| Activity |
What you should copy is the line containing "Главная (143, 593)" and all lines after it in the entries below, exactly and without anything added.

==== Dataset content ====

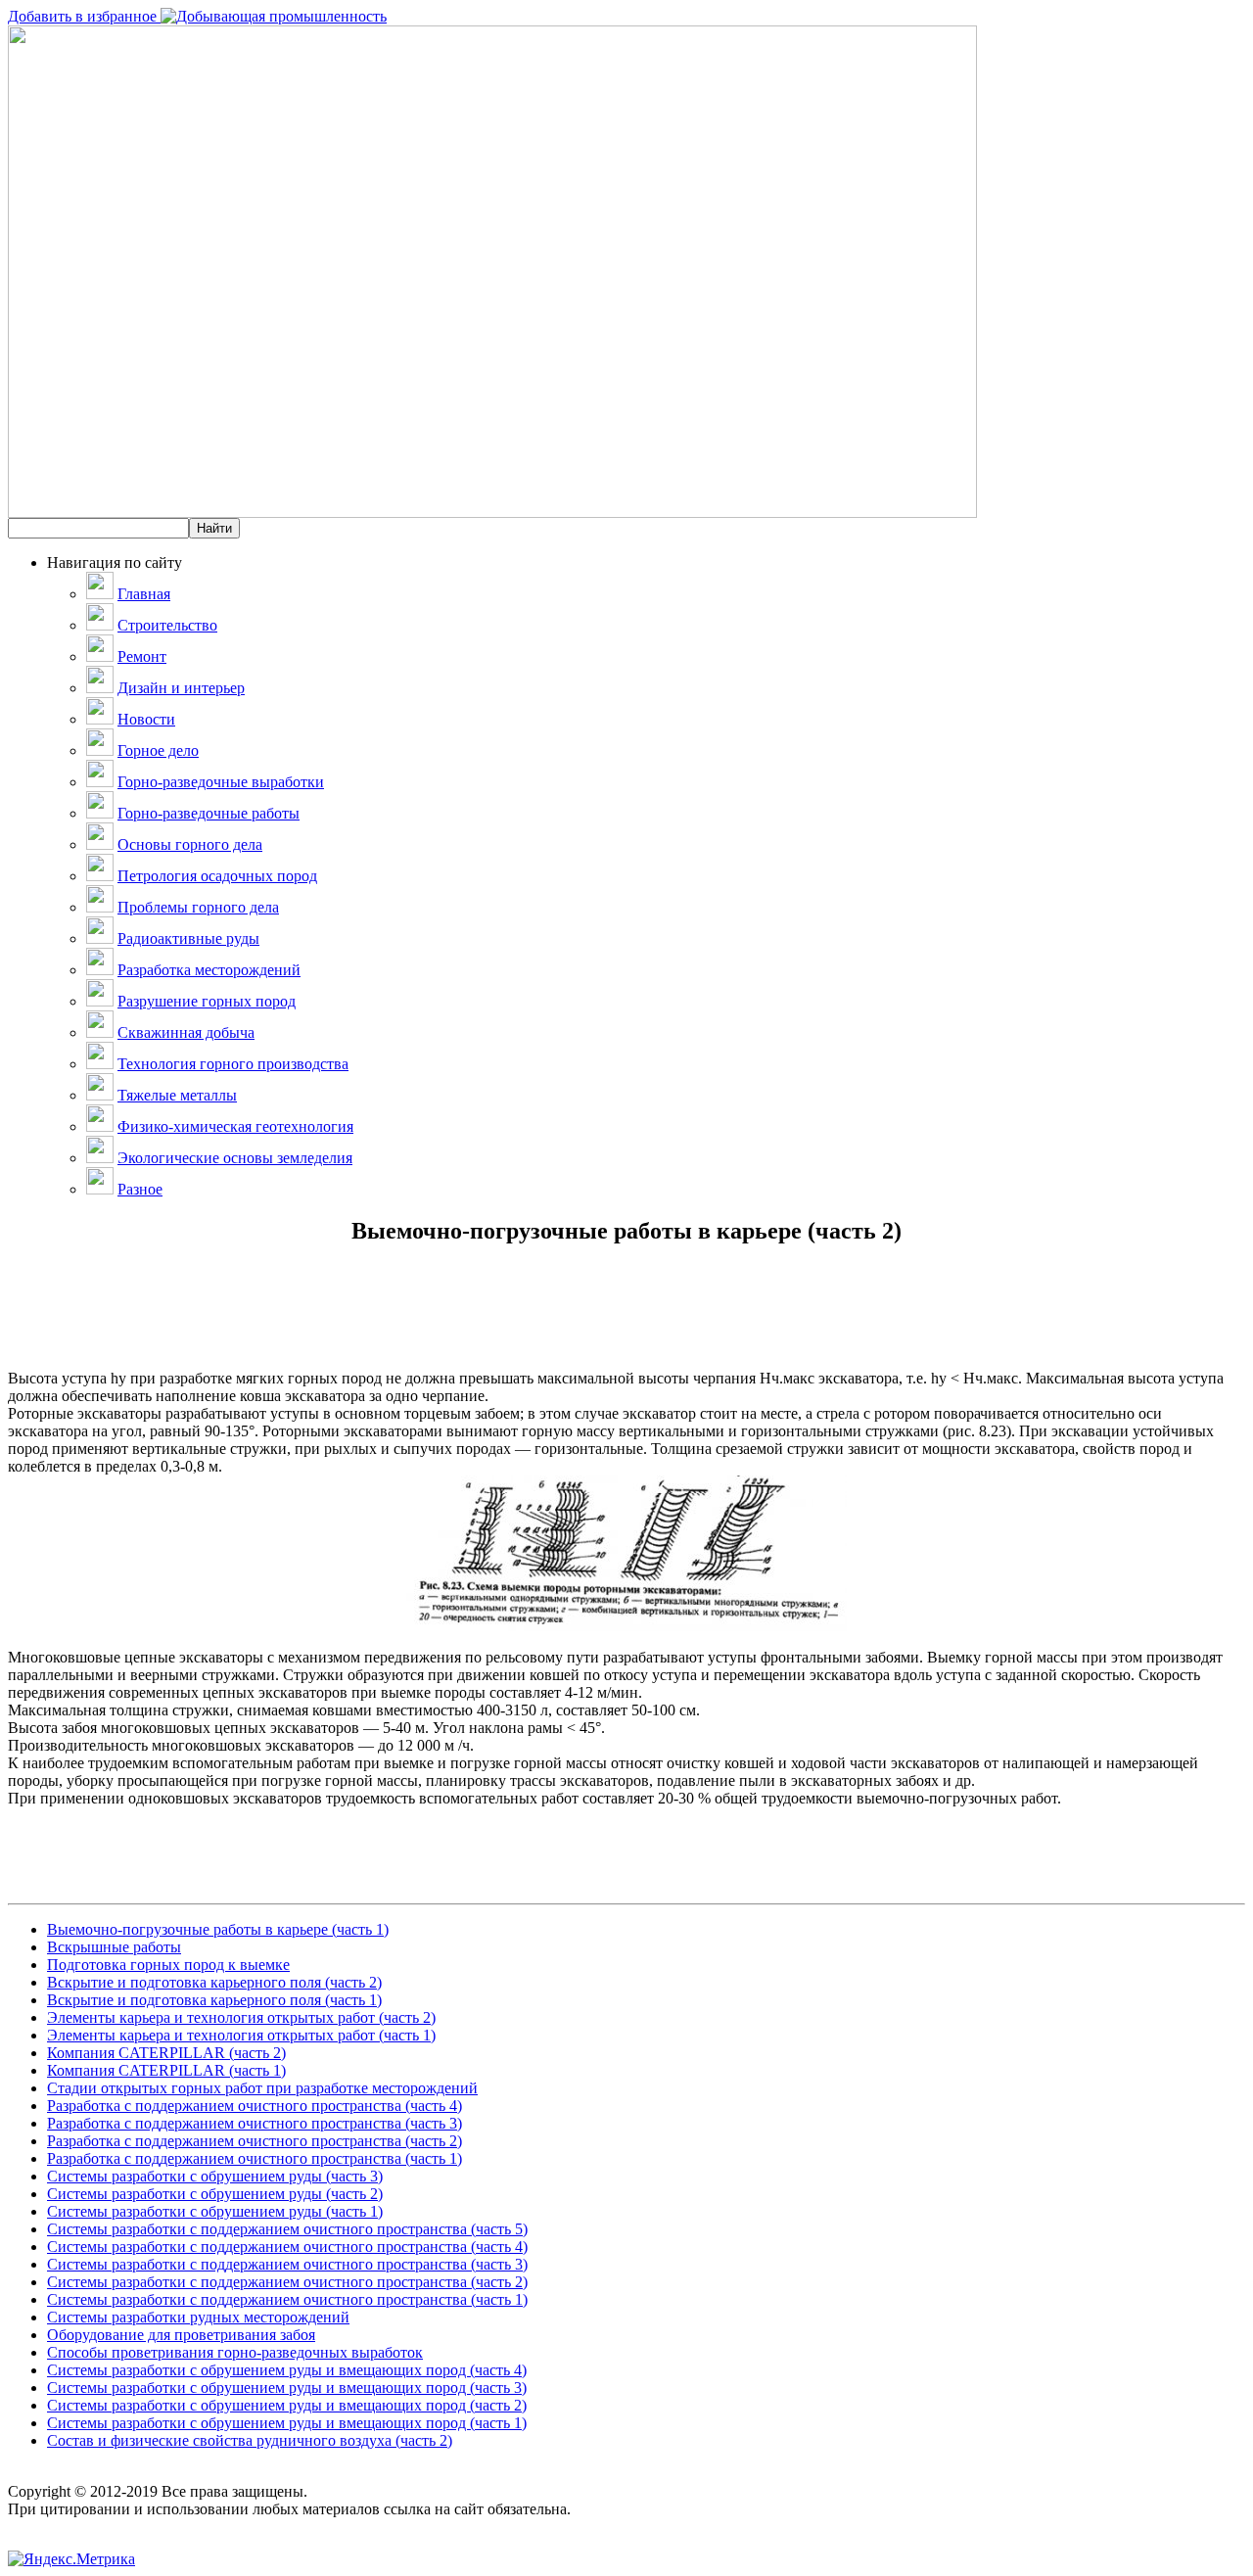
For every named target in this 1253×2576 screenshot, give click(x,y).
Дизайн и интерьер (181, 687)
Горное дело (158, 750)
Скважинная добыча (186, 1032)
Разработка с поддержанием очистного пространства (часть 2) (254, 2140)
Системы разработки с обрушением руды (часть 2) (215, 2193)
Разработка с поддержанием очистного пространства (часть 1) (254, 2158)
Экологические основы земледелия (234, 1157)
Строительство (167, 625)
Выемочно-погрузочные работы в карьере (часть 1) (218, 1929)
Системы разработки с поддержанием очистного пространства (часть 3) (287, 2264)
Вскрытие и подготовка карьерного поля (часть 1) (214, 1999)
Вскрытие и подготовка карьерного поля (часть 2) (214, 1982)
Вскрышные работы (114, 1947)
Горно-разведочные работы (208, 813)
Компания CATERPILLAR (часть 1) (166, 2070)
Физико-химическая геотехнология (235, 1126)
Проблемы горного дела (198, 907)
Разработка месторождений (209, 969)
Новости (146, 719)
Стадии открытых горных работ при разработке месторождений (262, 2088)
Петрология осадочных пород (217, 875)
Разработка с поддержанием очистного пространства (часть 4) (254, 2105)
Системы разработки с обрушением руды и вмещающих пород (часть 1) (287, 2422)
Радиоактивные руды (188, 938)
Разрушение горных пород (206, 1001)
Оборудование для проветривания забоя (181, 2334)
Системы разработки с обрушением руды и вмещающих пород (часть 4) (287, 2370)
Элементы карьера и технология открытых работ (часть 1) (241, 2035)
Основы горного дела (189, 844)
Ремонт (141, 656)
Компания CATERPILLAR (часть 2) (166, 2052)
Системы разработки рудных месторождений (198, 2317)
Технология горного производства (232, 1063)
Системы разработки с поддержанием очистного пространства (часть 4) (287, 2246)
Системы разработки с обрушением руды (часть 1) (215, 2211)
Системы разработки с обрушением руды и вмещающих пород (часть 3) (287, 2387)
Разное (139, 1189)
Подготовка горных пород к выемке (168, 1964)
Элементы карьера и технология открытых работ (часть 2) (241, 2017)
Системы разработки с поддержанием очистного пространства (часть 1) (287, 2299)
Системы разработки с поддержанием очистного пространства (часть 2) (287, 2281)
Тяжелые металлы (177, 1095)
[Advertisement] (626, 1326)
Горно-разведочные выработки (220, 781)
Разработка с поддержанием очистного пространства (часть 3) (254, 2123)
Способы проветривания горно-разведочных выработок (235, 2352)
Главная (143, 593)
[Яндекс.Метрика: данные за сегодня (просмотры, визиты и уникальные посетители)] (71, 2559)
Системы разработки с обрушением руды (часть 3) (215, 2176)
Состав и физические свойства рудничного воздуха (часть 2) (249, 2440)
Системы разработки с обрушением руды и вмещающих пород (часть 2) (287, 2405)
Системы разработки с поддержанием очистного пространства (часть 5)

====

| Response box |
Главная (143, 593)
[Яндекс.Метрика: данные за сегодня (просмотры, визиты и уникальные посетители)] (71, 2559)
Системы разработки с обрушением руды (часть 3) (215, 2176)
Состав и физические свойства рудничного воздуха (часть 2) (249, 2440)
Системы разработки с обрушением руды и вмещающих пород (часть 2) (287, 2405)
Системы разработки с поддержанием очистного пространства (часть 5)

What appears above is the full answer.